What to produce: At the line containing "Where should I", begin retyping, and stop after the last line of the data; add nothing.
──────── Material for the task ────────
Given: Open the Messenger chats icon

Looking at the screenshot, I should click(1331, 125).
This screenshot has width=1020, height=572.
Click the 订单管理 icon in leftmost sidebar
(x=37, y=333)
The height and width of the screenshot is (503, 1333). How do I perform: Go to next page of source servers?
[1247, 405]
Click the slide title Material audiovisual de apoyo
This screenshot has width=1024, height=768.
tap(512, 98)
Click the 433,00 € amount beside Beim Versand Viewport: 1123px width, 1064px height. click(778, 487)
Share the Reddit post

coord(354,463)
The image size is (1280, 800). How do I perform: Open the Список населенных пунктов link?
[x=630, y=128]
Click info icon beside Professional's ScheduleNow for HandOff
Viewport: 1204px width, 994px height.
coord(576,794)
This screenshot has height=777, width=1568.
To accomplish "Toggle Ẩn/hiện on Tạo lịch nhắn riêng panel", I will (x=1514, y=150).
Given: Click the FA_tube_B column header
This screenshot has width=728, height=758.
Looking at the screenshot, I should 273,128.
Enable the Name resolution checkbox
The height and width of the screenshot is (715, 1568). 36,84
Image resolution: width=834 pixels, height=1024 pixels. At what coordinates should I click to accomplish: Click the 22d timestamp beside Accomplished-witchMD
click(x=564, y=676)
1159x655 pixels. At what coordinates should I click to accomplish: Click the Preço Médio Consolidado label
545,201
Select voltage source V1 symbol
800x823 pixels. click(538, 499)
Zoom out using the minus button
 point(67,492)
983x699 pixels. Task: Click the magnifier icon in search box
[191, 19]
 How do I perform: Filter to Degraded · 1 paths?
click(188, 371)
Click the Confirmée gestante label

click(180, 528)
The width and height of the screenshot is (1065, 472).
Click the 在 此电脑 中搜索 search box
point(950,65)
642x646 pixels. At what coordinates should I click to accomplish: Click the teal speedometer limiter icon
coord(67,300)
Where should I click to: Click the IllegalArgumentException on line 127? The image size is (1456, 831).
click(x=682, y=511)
────────
Output of the exercise:
Where should I click to: Click the IllegalArgumentException on line 127? The image size is (1456, 831).
click(x=682, y=511)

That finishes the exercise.